[Corpora-List] Natural Language Processing for MediaWiki: First major release of the Semantic Assistants Wiki-NLP Integration
René Witte
witte at semanticsoftware.info
Fri Dec 21 14:25:38 UTC 2012
Natural Language Processing for MediaWiki:
First major release of the Semantic Assistants Wiki-NLP Integration
[for an online version including pictures and references, please go to:
http://www.semanticsoftware.info/first-open-source-release-semantic-assistants-wiki-nlp]

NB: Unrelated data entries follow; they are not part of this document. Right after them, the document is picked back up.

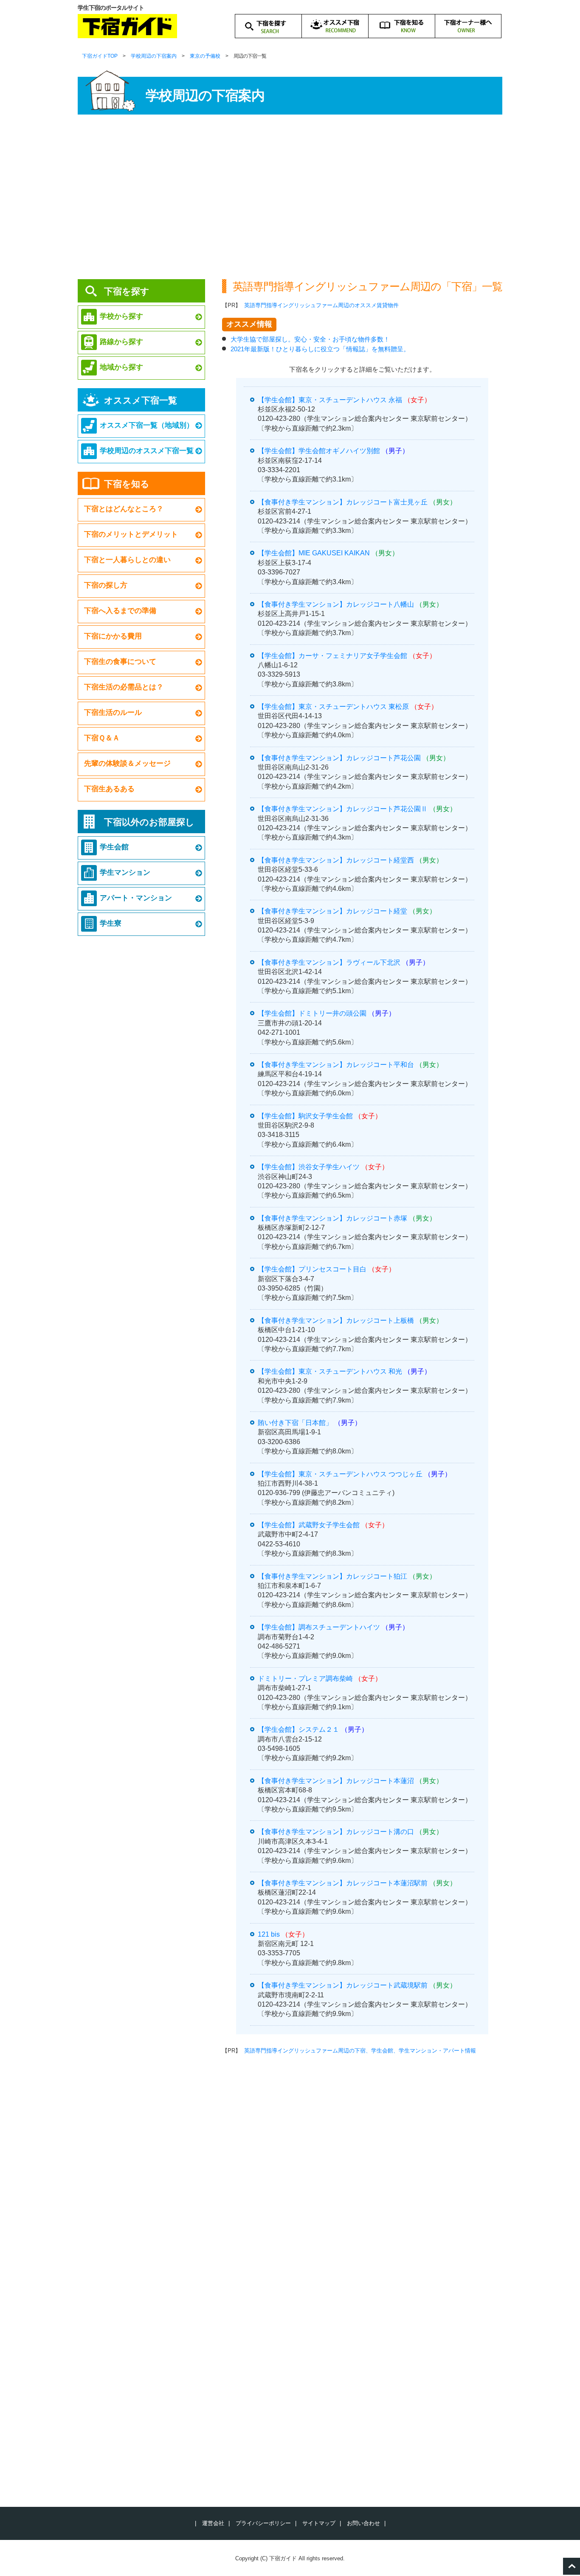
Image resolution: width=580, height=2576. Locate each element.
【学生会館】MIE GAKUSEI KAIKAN (314, 553)
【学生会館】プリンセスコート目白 (312, 1269)
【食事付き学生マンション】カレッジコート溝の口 (336, 1831)
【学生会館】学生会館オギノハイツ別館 (319, 450)
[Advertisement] (290, 199)
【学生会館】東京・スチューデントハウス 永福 (330, 399)
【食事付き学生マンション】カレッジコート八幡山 (336, 604)
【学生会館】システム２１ (298, 1729)
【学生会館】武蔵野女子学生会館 (309, 1525)
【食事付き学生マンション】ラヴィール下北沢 (329, 962)
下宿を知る (126, 484)
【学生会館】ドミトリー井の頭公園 (312, 1013)
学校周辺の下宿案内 (154, 56)
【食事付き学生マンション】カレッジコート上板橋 (336, 1320)
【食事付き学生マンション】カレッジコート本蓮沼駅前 (343, 1883)
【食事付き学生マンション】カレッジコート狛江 (332, 1576)
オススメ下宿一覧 (140, 400)
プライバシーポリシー (263, 2523)
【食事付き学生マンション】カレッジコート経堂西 (336, 860)
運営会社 (213, 2523)
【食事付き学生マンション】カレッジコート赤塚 (332, 1218)
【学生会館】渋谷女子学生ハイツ (309, 1166)
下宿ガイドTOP (100, 56)
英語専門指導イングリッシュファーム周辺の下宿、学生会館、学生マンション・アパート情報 (360, 2050)
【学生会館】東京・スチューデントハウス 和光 (330, 1371)
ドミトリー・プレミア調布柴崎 (305, 1678)
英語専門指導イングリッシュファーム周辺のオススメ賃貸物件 (321, 305)
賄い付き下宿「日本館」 (295, 1422)
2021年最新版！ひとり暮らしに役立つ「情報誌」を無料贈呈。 (320, 349)
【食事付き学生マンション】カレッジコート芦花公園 (339, 758)
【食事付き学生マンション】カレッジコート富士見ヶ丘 (343, 502)
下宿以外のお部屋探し (149, 822)
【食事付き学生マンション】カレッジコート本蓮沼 (336, 1780)
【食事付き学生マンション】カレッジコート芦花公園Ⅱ (343, 808)
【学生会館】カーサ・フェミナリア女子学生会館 (332, 655)
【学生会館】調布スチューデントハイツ (319, 1627)
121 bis (269, 1934)
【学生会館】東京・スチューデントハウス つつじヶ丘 (340, 1474)
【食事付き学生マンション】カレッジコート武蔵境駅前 (343, 1985)
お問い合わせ (363, 2523)
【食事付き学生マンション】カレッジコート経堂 (332, 911)
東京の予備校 (205, 56)
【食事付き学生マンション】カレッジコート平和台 (336, 1064)
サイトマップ (318, 2523)
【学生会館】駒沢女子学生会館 (305, 1116)
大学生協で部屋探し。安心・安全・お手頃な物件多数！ (310, 339)
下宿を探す (126, 291)
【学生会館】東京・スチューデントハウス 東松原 (333, 706)
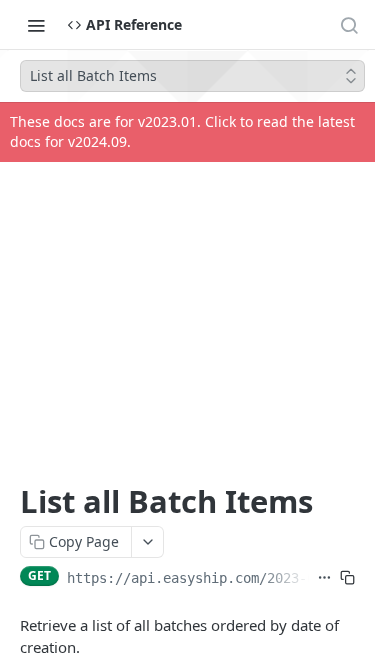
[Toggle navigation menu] (36, 25)
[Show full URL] (324, 578)
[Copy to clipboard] (347, 578)
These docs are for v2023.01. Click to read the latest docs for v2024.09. (182, 131)
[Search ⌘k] (349, 25)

We are happy to announce the first major release of our Semantic Assistants
Wiki-NLP integration. This is the first comprehensive open source solution
for bringing Natural Language Processing (NLP) to wiki users, in particular
for wikis based on the well-known MediaWiki engine and its Semantic MediaWiki
(SMW) extension. It can run any NLP pipeline deployed in the General
Architecture for Text Engineering (GATE), brokered as web services through
the Semantic Assistants server. This allows you to bring novel text mining
assistants to wiki users, e.g., for automatically structuring wiki pages,
answering questions in natural language, quality assurance, entity detection,
summarization, among others. The results of the NLP analysis are written back
to the wiki, allowing humans and AI to work collaboratively on wiki content.

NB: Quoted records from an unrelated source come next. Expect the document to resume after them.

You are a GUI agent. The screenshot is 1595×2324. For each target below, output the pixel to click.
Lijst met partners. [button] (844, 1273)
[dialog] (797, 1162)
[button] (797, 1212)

Additionally, semantic markup understood by the SMW extension can be
automatically generated from NLP output, providing semantic search and query
functionalities.
Features
=======
The current release includes the following features:
o Light-weight MediaWiki Extension:
The Wiki-NLP integration is introduced to an existing MediaWiki engine through
installing a light-weight extension. Without requiring modifications on the
wiki engine, the extension adds a link to the wiki toolbox menu through which
users can load the Wiki-NLP interface. Using this interface, users can then
inquire about and invoke NLP services through the dynamically generated
Wiki-NLP interface within the wiki environment. Therefore, no context
switching is needed by the wiki users in order to use the NLP services.

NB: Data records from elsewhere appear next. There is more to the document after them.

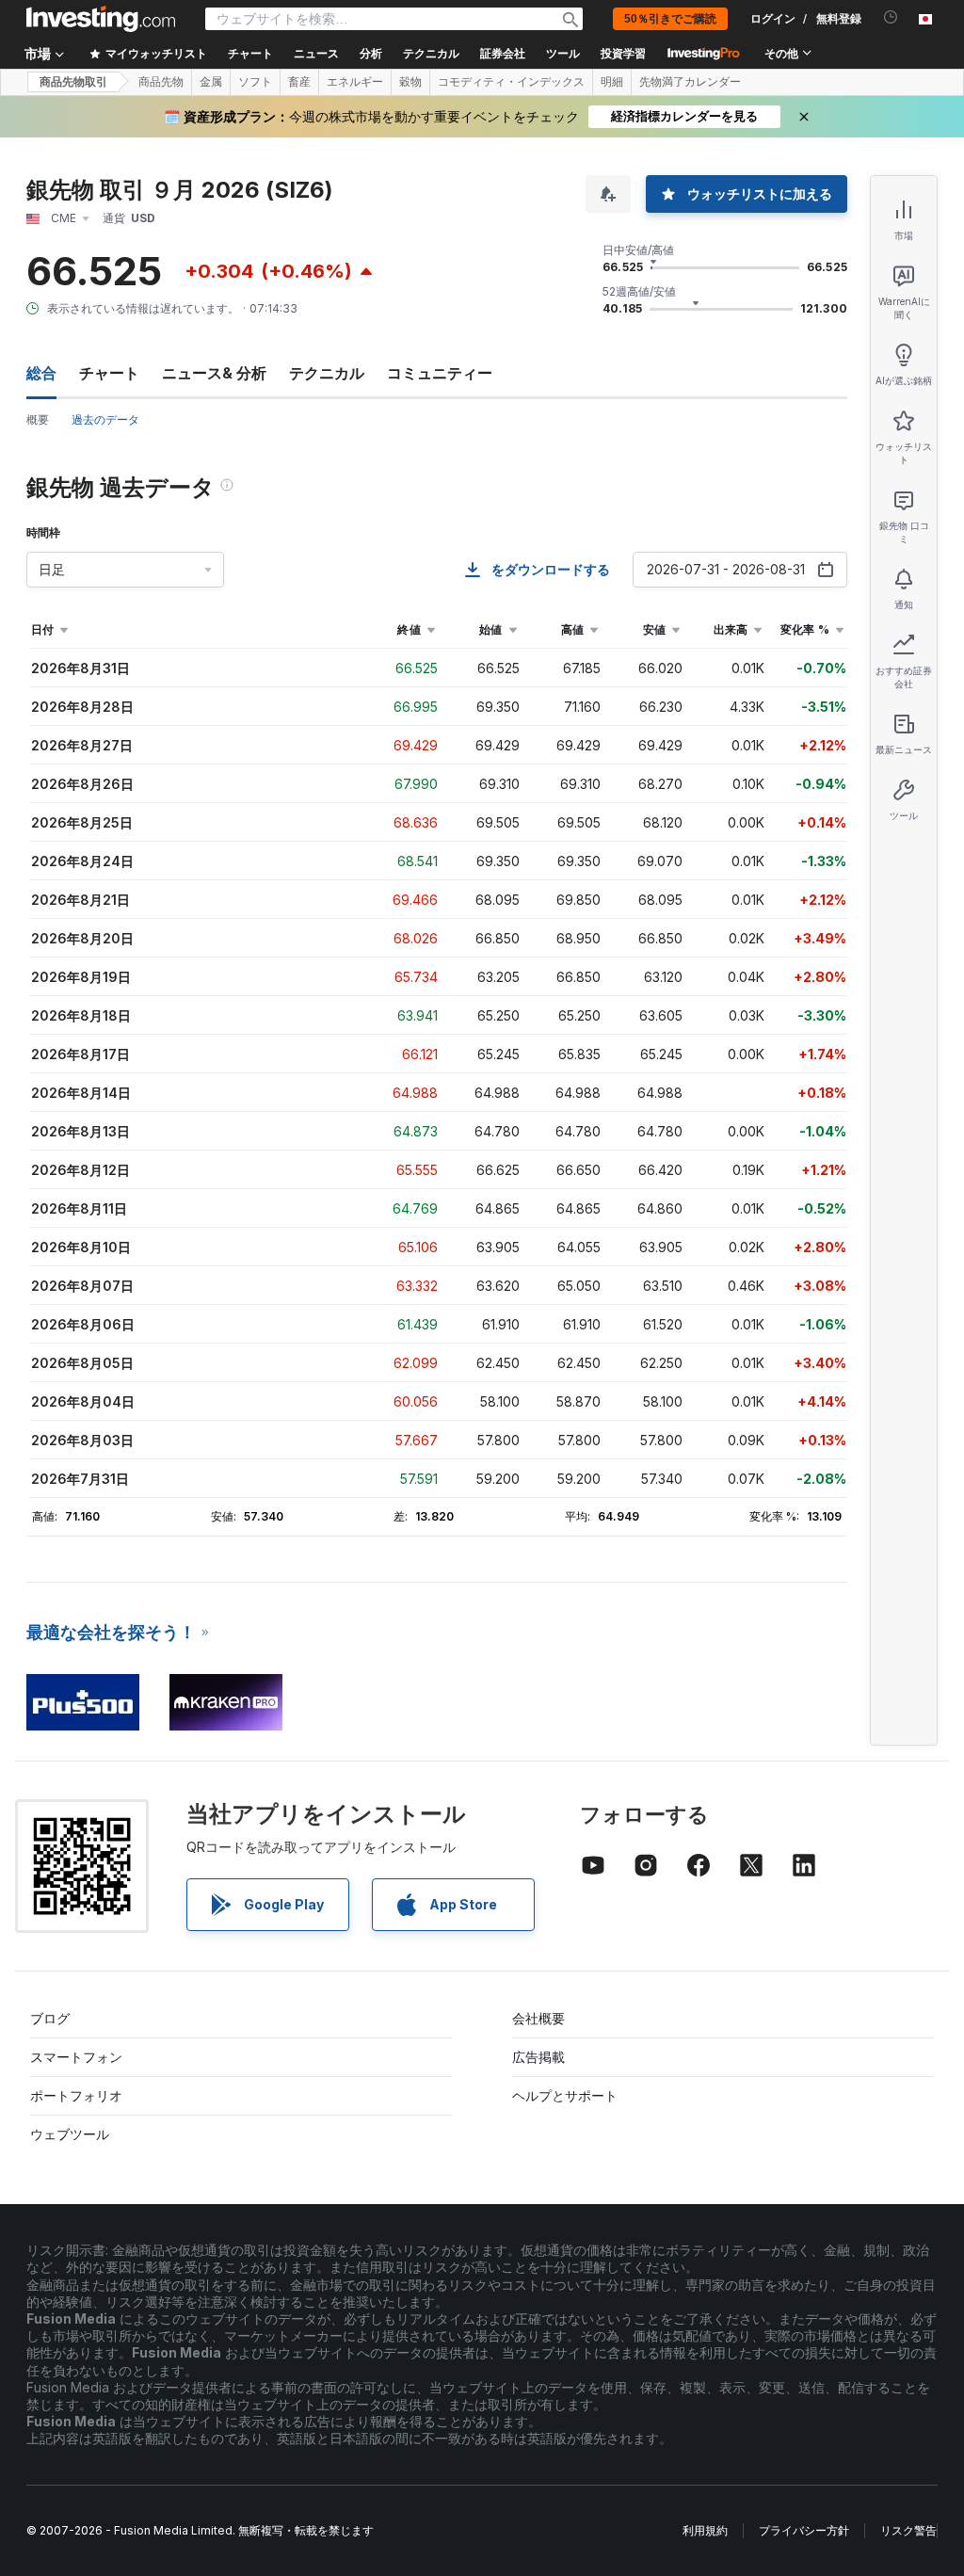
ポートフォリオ (76, 2095)
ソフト (255, 82)
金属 (211, 82)
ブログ (50, 2018)
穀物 (410, 82)
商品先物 (161, 82)
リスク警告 (908, 2530)
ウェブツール (69, 2134)
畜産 (299, 82)
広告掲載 (538, 2057)
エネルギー (355, 82)
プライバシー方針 (804, 2530)
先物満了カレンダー (690, 82)
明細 (612, 82)
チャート (109, 372)
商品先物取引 (73, 82)
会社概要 (538, 2018)
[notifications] (891, 17)
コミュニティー (439, 372)
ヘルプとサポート (565, 2095)
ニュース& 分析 (214, 372)
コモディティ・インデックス (511, 82)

o NLP Pipeline Independent Architecture:
The Wiki-NLP integration is backed by the Semantic Assistants server, which
provides a service-oriented solution to offer NLP capabilities in a wiki
system. Therefore, any NLP service available in a given Semantic Assistants
server can be invoked through the Wiki-NLP integration on a wiki's content.
o Flexible Wiki Input Handling:
At times, a user's information need is scattered across multiple pages in the
wiki. To address this problem, our Wiki-NLP integration allows wiki users to
collect one or multiple pages of the wiki in a so-called "collection" and run
an NLP service on the collected pages at once. This feature allows
batch-processing of wiki pages, as well as gathering multiple input pages for
pipelines analyzing multi-documents.
o Flexible NLP Result Handling:
The Wiki-NLP integration is also flexible in terms of where the NLP pipelines'
output can be written. Upon a user's request, the pipeline results can be
appended to an existing page body or its associated discussion page, create a
new page, as well as writing to a wiki page in an external wiki, provided
that it is supported by the Wiki-NLP integration architecture. Based on the
type of results generated by the NLP pipeline, e.g., annotations or new
files, the Wiki-NLP integration offers a simple template-based visualization
capability that can be easily customized. Upon each successful NLP service
execution, the Wiki-NLP integration automatically updates the existing
results on the specified wiki page, where applicable.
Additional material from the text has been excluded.